People who are facing criminal charges, including those for drug-related crimes, might have their case resolved through a jury trial. This means that the prosecution and the defense both present their cases so the jurors can determine whether the person is guilty or not guilty.
The jurors must only issue a conviction if they are sure beyond a reasonable doubt that the defendant committed the crimes. If they have any reasonable doubt, they shouldn't convict. The members of the jury can only consider what is presented at trial when they are coming up with their verdict. They can't think about what was in the media or online.

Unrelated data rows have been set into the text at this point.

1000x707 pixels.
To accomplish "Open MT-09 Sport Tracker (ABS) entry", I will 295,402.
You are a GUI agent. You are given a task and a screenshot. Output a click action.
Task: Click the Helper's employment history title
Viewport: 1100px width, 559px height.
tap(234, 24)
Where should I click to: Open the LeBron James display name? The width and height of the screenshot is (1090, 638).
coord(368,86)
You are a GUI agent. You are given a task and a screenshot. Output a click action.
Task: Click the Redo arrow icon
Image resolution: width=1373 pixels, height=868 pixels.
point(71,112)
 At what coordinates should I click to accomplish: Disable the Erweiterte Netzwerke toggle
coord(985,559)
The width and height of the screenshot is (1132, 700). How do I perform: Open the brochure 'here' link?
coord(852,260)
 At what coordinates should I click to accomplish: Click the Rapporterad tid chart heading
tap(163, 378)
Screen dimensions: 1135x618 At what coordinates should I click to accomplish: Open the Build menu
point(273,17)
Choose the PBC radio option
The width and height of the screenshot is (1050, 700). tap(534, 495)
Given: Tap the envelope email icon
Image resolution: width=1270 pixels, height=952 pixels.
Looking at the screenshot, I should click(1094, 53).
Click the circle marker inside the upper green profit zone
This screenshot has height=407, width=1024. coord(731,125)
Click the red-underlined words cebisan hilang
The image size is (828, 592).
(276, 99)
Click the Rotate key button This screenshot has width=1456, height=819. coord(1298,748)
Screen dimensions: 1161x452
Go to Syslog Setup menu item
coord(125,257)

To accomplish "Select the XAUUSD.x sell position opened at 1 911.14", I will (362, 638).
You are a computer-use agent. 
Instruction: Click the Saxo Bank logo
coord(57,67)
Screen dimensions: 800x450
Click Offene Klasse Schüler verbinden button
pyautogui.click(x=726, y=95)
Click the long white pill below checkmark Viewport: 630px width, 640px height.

The right to a jury trial is covered by the Sixth Amendment to the Constitution. It guarantees that a person who is facing at least six months in prison can have a trial before the jury. The jury can't be comprised of just anyone. Instead, it has to be made of the defendant's peers, which means that it contains a sampling of the community.
Members of a jury are chosen through a process that involves the judge, defense attorney and prosecutor. During the voir dire, which is the official name of the process, each attorney can reject potential defendants using peremptory challenges, but the end result has to be a cross section of the community.
Jurors must listen closely to what is being said during the trial. When each side has presented their case, the jury receives instructions from the judge. They then go to a private room where they can discuss the case and determine what finding to issue. It is presented to the judge and then read in open court.